「……なに、その格好」

二十時過ぎに部屋に戻ると、私を見るなり久遠さんが聞いた。

ソファに座り、書類片手にこちらに視線を向ける久遠さんを見て「仕事です」と答える。

「披露宴の人数合わせで、新郎の友人として出席してきたんです」

今、私が着ているのは普段ではなかなか着ないタイプのキャミワンピだ。

光沢のある紺色のワンピースは胸の下に切り替えがあって、そこからスカートが広がっている。

肩丸出しは抵抗があるから、上には半袖で胸のあたりまでしか丈のない白いカーディガンを羽織って出席した。

ワンピース自体は紺色にしても、白を着るのはマズイかな……と少し心配したけれど、同じような格好の人が何人か見受けられて安心した。

「新郎の友人って、急な欠席者でも出たのか?」

「いえ。新婦側の招待客の方が多いとかで、そのバランスをとるためって話でした。
新郎側が見栄を張りたいんだろうって、社長は言ってましたけど……招待客が四百人以上の大きな披露宴で、両家ともに資産家らしいので、そういう事情もあるんですかね」

うちの会社に頼んでくるくらいだから余程なんだろうな、と思いながら言うと、久遠さんは〝くだらない〟とでも言いたそうに眉を寄せ、ため息を落とす。

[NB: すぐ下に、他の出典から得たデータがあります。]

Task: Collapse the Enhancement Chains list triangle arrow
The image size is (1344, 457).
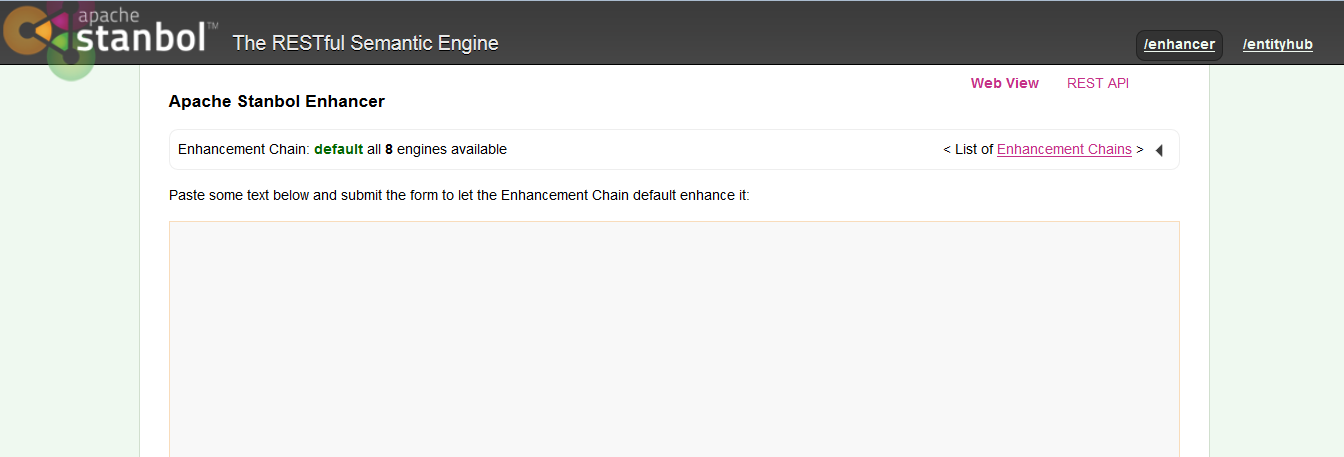Action: [1159, 150]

そういう、大人の事情みたいなものは久遠さんの方が詳しいだろうし、身に覚えもあるのかもしれない。

「久遠さんは、今日夕飯は外で食べるって話でしたけど、いつ帰ってきたんですか? ネクタイ外してないの、珍しいですね」

いつも、仕事で外に出ても戻ってきたら一番に外すのに……と思い見ていると、久遠さんは今気付いたみたいに「ああ」と呟き、ネクタイに手をかける。